> WHAT IS BEING ASKED
Using the data that follows, state the number of lines holding the word "agent", and give no other output.

> RECORDS TO USE

BEGIN

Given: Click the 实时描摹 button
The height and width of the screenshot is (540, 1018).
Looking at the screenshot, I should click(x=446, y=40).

END
BEGIN

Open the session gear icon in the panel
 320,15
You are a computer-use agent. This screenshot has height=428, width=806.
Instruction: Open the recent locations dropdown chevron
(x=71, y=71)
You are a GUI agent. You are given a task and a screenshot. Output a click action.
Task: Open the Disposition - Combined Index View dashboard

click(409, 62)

END

> RESPONSE AREA
2